Камиидзуми Хидэцуна в первом свитке раскрывает суть стратегии в следующей фразе: «Сказано: «Разрабатывают планы (стратагемы) за занавесами и решают победу на расстоянии в тысячу ли». Далее он поясняет, что применительно к искусству фехтования мечом «ты должен считать то, что находится внутри твоей груди (т. е. сознание-сердце – прим. перев.), тем, что находится за занавесами (т. е. полководцем – прим. перев.). Не позволять своему сознанию утратить бдительность даже на мгновение, внимательно наблюдать за движениями и действиями противника, использовать обман, показывая одно, а предпринимая другое (хё-ри), и следить за «скрытой пружиной» (ки) противника (то есть за работой его сознания – прим. перев.) – это и есть «разрабатывать планы за занавесом». Соответственно, внимательно следя за «скрытой пружиной» (ки) противника, одержать победу на мечах – это и есть «решить победу на расстоянии в тысячу ли». Таким образом, уже в этом отрывке мы видим каким образом понимание категорий «сущность» и «явление» применялось на практике. Главными стратегическими принципами становятся: 1) умение скрыть сущность своих намерений, контролировать эмоции, скрыть свой дух за занавесами; 2) использовать обман, выдавать кажимое за действительное: «Показывать одно, а замышлять другое (хё-ри) – это основа искусства фехтования мечом», маскировать явление и выставлять кажимость; 3) наблюдать за движениями духа противника, выявлять сущность его намерений, раскрывать его обман и проявлять намерения.

Следует отметить, что в философии японских школ боевых искусств понятие «сущность» не всегда соответствует именно понятию «ри», применительно к разным ситуациям в роли сущности могут выступать и другие понятия.
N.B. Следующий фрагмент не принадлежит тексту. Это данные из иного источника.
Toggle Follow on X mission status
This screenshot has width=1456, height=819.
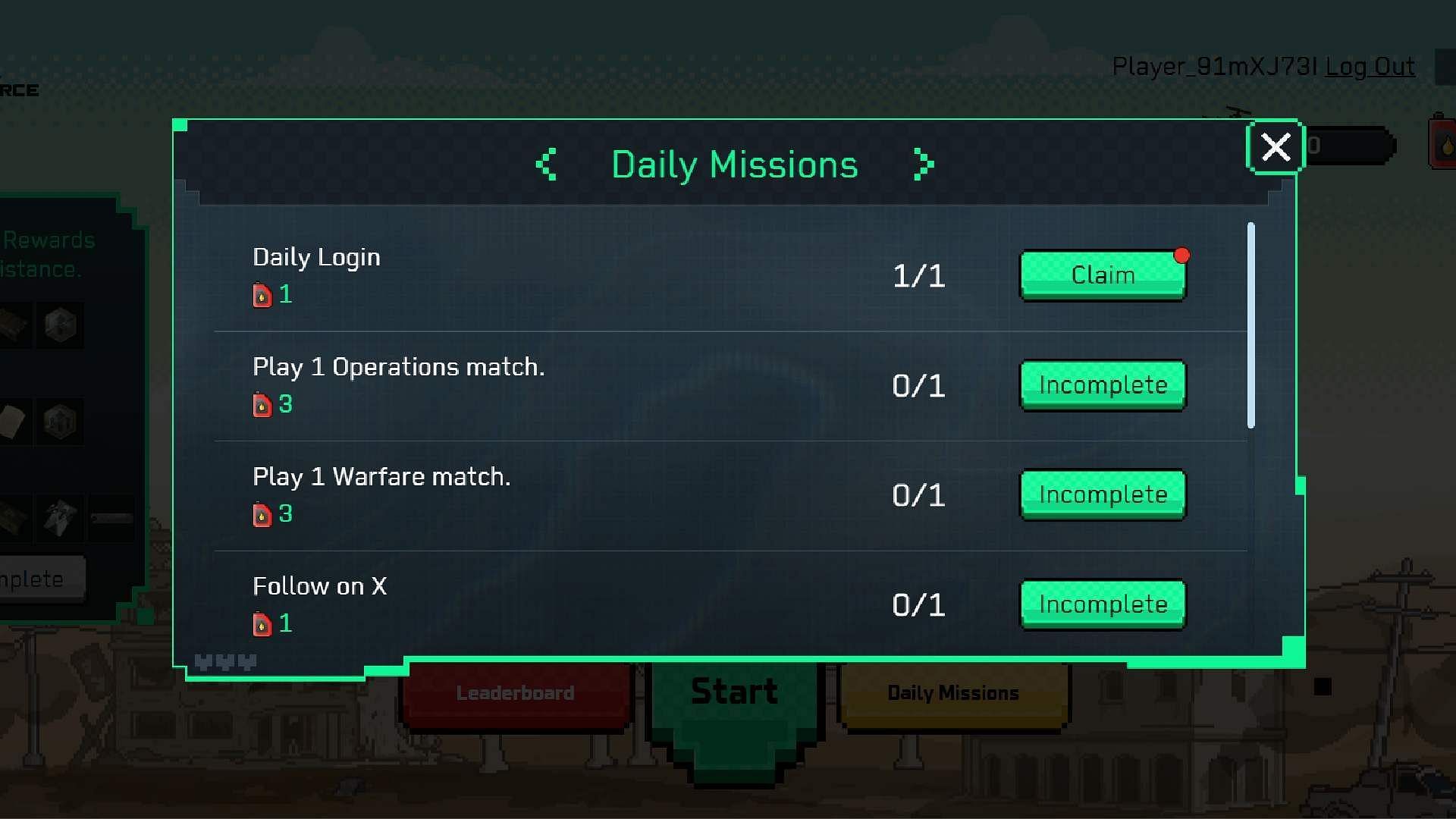[x=1102, y=604]
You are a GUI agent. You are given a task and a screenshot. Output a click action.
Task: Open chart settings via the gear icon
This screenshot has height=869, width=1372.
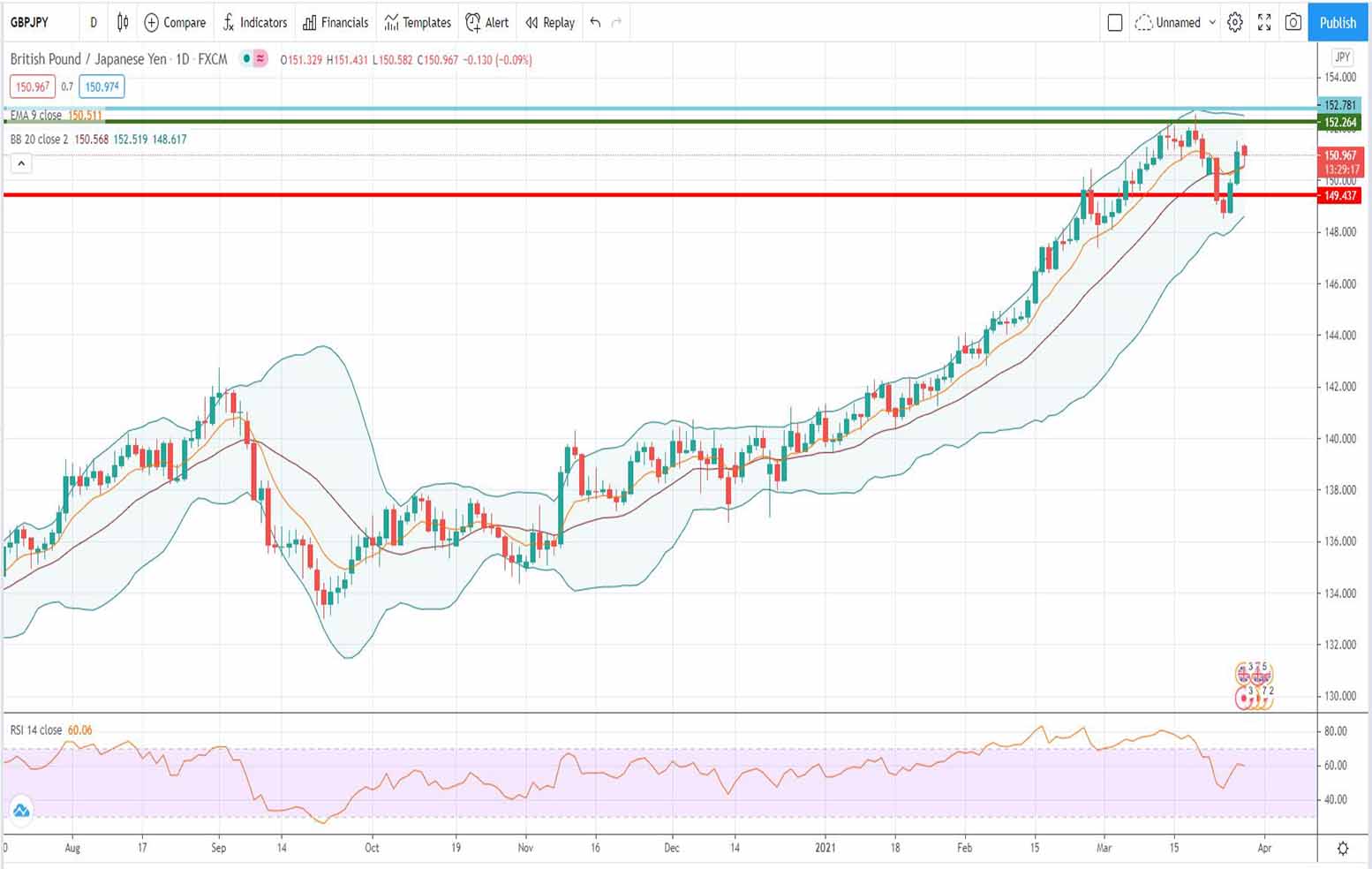(1234, 23)
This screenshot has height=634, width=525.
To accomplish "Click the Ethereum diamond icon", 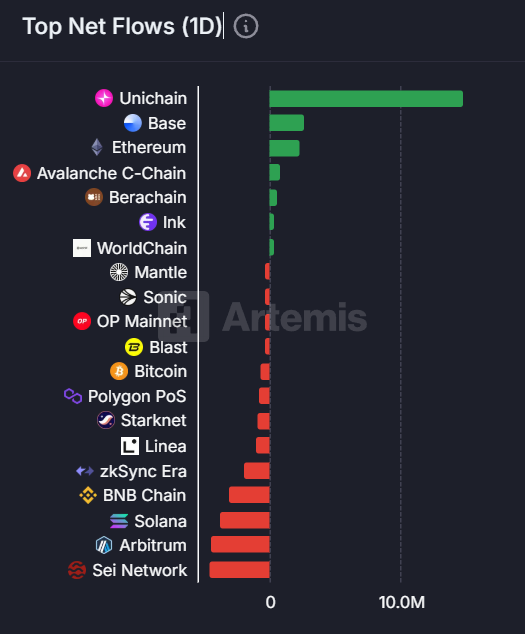I will click(97, 147).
Ягю Мунэнори пишет: «Внутреннюю собранность-готовность и сосредоточение ума на чем-то одном называют волей-устремлением («си»). Когда воля-устремление, находящаяся внутри, проявляется вовне, то ее внешнее проявление называют жизненной энергией («ки»). Волю-устремление си можно сравнить с господином, а энергию ки – с его слугой».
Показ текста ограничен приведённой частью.